How is machine learning being used by FinTechs?

The use of Artificial Intelligence (AI) is now a central feature in the technology debate for FinTechs and machine learning – a subset of AI – is gaining traction across the sector as it provides wide-ranging benefits to companies.

What is ML?

ML is the scientific study of algorithms and statistical models that computer systems use to perform a specific task without using exact instructions, relying on patterns and inference instead.

Algorithms build a mathematical model based on sample data, making analysis of market patterns, taking onboard previous history and building a successful analytical model with little to no assistance from humans, to make predictions or decisions.

What are the benefits?

Customer experience is vital in the sector and it is one of the main uses that ML can offer FinTechs, as it helps to improve the customer experience on Chatbots, making the interaction more personable.

Assistants are integral to the FinTech service and Chabots have existed for some time, but ML takes them a step further, as it enables virtual assistants to learn, rather than just follow a pre-determined set of instructions.

ML-based chatbots have the ability to adapt their approach to the behavior of each customer, acting and feeling more human and so enhancing the customer experience.

Another benefit, is ML can help with marketing as it can bring predictive analytics to the table, based on past behavior, helping companies to improve their marketing strategies as they can develop more successful and focused campaigns.

The technology enables analysis of web activity, mobile app usage and response to previous ad campaigns, predicting the effectiveness of a marketing strategy – and helping them to plan their strategies more effectively.

One benefit that is arguably the biggest of all for FinTechs, is that ML can assist with risk, fraud evaluation and management.

The software can help FinTechs identify and prevent fraudulent transactions as it has the ability to analyse high-volume data.

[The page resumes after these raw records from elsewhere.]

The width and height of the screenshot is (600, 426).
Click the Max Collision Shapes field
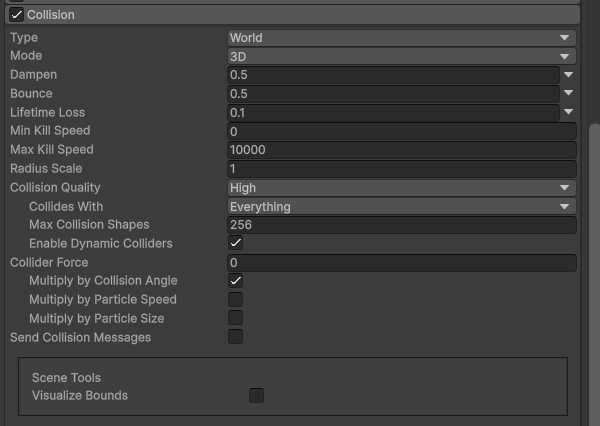click(401, 225)
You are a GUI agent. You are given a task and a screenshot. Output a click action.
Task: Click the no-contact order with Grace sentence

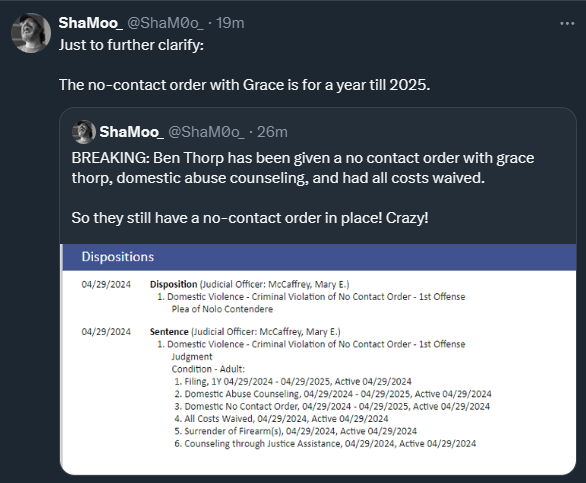click(244, 85)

ML can spot patterns that exist using predictive analytics, and algorithms can block fraudulent transactions with a degree of accuracy that is not even possible with stand-alone AI.

When it comes to risk management, ML can identify current market trends and relevant news items can affect a client’s ability to pay for a transaction, and so improve decision making. ML also helps prevent financial crime and crisis prediction.

Security is something that is high priority for all FinTechs, and ML can analyse and recognise suspicious activity across company networks and provide alerts of potential hackers.

The power of ML and its capability to process vast amounts of data quickly plays a role in cybersecurity, giving companies a vital new line of defence against hackers who target them as they handle large volumes of customer data both personal and financial.

Predicting churn is another benefit of ML for FinTechs as it can help companies make better decisions by taking preventive actions, as the technology can analyse ‘churn behaviour’ data.

The technology can provide a list of customers who indicate that they are considering cancelling, based on behavior data to help reduce the churn and provide a better service.

There are other ways FinTechs are using ML to help improve their business and these include more custom solutions such as trading, regulatory technology and for research purposes along with other tailored solutions.

We are still in the early stages of the use of ML in FinTech and it is growing at pace every day and the list of its uses will also continue to expand.